I’m as welcome to my opinion as anyone else.

It takes a special level of arrogance to tell someone who has cancer, repeatedly, that you have more right to be heard than they do.

EmilyRosiEl · 05/10/2018 11:33

I've thought this lots of times too!

I guess some people do like to refer to themselves as survivors because they have gone through physical and psychological trauma and it takes enormous strength to do that so that sort of makes sense BUT I really hate 'lost their battle' type language- it's not to do with the strength of the person in any way.

In fact maybe seeing cancer as the opposition in battle is even an unhelpful way of characterizing cancer because it is someone's own cells going a bit wonky.

MaryPoppinsPenguins · 05/10/2018 11:33

YeTalkShite - that’s not what it says. It doesn’t dismiss anyone else’s, quote the opposite. It says Everyone Is Entitled To Thier Opinion

YeTalkShiteHen · 05/10/2018 11:36

MaryPoppinsPenguins you have repeatedly harangued TwitterQueen with a tone of superiority and dismissed what she is saying.

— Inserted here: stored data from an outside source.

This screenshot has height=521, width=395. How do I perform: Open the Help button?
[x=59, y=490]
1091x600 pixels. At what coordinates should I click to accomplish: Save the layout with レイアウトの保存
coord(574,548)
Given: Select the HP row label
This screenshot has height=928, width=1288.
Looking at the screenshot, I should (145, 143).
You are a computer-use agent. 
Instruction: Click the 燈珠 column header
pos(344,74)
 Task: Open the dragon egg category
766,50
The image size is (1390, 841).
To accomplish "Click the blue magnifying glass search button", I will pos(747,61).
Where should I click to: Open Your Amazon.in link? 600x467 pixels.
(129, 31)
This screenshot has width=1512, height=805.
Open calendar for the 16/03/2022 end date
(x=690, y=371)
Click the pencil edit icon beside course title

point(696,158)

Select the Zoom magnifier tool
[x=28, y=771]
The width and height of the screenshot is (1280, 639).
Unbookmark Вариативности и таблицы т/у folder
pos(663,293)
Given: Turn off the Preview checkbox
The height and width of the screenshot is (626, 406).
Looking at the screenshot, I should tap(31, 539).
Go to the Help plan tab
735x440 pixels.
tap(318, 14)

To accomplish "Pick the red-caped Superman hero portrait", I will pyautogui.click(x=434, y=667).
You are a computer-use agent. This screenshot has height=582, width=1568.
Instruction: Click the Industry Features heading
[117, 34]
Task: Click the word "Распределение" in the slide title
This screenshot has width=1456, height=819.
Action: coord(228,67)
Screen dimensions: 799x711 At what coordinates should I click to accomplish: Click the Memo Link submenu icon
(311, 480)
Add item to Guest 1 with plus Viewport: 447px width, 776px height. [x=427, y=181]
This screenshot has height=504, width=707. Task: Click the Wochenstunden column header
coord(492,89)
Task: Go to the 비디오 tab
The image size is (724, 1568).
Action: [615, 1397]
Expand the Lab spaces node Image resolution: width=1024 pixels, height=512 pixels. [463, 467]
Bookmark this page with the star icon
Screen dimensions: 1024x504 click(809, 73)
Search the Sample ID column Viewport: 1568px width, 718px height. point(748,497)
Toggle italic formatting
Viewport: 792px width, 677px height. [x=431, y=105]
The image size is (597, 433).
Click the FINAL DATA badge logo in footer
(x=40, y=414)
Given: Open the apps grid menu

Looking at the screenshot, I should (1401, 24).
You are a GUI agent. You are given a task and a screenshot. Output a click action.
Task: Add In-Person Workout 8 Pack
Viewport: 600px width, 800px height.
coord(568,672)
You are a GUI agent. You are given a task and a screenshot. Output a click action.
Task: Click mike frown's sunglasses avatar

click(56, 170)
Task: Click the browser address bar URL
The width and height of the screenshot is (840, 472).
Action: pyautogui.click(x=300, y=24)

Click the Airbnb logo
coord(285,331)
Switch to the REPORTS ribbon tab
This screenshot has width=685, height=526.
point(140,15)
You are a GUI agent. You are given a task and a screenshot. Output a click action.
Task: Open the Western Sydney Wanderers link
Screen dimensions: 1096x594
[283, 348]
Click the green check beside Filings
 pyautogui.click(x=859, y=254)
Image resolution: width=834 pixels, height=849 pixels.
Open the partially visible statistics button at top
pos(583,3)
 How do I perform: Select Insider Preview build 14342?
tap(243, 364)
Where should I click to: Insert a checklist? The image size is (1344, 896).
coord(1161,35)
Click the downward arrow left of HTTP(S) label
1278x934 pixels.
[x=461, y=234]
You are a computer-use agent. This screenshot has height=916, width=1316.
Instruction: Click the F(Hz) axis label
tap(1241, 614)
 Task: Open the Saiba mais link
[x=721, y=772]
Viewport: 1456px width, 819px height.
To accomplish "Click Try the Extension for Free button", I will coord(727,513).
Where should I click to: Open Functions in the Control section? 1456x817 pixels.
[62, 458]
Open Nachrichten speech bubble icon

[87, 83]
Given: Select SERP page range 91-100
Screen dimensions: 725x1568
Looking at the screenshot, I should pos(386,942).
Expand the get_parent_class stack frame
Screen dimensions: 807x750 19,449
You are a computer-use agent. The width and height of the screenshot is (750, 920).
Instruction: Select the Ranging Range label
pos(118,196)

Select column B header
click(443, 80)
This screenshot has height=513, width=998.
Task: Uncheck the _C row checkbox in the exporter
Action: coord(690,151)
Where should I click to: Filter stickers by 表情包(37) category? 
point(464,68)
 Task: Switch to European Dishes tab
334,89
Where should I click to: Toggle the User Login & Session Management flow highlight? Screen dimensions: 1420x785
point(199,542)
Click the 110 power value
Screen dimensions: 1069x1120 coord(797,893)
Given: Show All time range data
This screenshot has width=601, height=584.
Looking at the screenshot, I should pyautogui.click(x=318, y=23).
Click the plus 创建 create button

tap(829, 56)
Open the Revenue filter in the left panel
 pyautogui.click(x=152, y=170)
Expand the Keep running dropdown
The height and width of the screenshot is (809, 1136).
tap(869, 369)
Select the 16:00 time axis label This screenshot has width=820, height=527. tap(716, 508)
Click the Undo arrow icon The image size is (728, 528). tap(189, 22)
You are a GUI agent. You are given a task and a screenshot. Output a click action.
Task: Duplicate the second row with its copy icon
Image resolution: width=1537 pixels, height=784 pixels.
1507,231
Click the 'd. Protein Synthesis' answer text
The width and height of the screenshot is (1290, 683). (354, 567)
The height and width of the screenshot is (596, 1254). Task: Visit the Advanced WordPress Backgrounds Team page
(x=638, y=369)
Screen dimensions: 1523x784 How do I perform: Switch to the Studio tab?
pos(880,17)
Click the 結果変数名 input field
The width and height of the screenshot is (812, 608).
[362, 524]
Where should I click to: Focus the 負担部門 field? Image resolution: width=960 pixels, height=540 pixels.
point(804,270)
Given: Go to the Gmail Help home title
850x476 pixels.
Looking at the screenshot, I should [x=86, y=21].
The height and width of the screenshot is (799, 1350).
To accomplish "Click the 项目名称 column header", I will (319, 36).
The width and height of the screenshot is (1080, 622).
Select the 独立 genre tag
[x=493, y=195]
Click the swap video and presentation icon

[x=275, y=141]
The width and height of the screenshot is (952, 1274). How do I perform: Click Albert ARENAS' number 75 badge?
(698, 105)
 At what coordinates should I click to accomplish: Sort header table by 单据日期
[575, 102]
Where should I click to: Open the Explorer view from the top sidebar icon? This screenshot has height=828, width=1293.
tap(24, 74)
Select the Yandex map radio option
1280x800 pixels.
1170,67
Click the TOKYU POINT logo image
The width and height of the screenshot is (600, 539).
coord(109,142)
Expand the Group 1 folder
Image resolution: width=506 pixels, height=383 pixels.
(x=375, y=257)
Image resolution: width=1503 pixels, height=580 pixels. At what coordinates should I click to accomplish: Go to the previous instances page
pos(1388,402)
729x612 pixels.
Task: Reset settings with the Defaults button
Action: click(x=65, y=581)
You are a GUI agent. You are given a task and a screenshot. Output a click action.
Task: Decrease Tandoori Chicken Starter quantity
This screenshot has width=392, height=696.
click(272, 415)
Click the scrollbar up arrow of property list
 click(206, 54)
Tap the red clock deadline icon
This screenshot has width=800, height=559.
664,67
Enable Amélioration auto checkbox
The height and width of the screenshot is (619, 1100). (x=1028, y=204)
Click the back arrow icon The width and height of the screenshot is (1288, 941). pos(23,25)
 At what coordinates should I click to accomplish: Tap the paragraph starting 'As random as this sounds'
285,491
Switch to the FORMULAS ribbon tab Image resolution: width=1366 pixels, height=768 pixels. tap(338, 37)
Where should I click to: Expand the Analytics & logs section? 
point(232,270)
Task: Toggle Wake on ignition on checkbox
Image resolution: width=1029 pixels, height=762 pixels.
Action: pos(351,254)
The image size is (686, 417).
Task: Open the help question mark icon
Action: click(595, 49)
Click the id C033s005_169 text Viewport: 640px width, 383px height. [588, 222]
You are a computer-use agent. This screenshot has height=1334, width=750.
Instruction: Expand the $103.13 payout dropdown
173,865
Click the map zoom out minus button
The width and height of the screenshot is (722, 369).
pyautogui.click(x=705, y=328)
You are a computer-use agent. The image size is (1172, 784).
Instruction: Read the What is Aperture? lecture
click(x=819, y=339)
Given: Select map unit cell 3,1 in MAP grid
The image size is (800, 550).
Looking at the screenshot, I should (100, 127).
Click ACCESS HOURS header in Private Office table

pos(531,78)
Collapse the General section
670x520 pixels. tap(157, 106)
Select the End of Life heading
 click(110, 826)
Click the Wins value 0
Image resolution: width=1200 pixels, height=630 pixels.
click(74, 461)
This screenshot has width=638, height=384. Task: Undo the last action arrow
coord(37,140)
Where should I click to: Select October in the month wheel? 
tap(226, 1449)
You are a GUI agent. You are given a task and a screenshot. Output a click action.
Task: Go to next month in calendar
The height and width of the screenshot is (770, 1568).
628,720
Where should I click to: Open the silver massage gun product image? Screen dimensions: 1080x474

Ihaventgottimeforthis · 05/10/2018 11:40

I totally agree with you OP.
Why is it only cancer that attracts this type of language, instead of heart disease or sepsis or anything like that.
My friends & family have been very badly affected by cancer., and yes the implication is that if people were only 'stronger' or 'more positive' or 'kicked cancer's ass' that really drives me mad then they wouldn't have died.

puffyisgood · 05/10/2018 11:40

I don't at all mind the use of 'battle' to refer to someone who's really making the most of life whilst ill or under treatment or whatever, I think it's quite appropriate.

I say that has someone whose father passed away earlier this year who was killed by an inoperable, very quick-spreading & chaemo-resistant type of glioblastoma - no amount of 'fighting' could do anything to stop the cancer cells multiplying, with inevitable results. But, no I'm not really offended at all when i hear the phrase being bandied around.

Ski4130 · 05/10/2018 11:41

I agree with you op, I hate the inference that by dying you’ve lost, or didn’t fight hard enough. I lost my step father to cancer, and someone at his funeral told me that ‘he couldn’t fight anymore, and gave in’!! I don’t know how that was meant to be comforting, and it was wrong too, he’d fought to the end, and never gave up, but his body did.

MaryPoppinsPenguins · 05/10/2018 11:41

I’m not sure you understand what harangued means. And again, I’m as welcome to have an opinion as anyone else. Not everyone can agree... you clearly take issue with what I’ve said and that’s fine. But I know a lot of people who work extremely hard to beat cancer, and I don’t think any of those people would consider for a second that someone who ‘lost their battle’ etc hadn’t fought hard enough. There’s no malice intended... and I’m allowed to have that view, just as you’re allowed yours.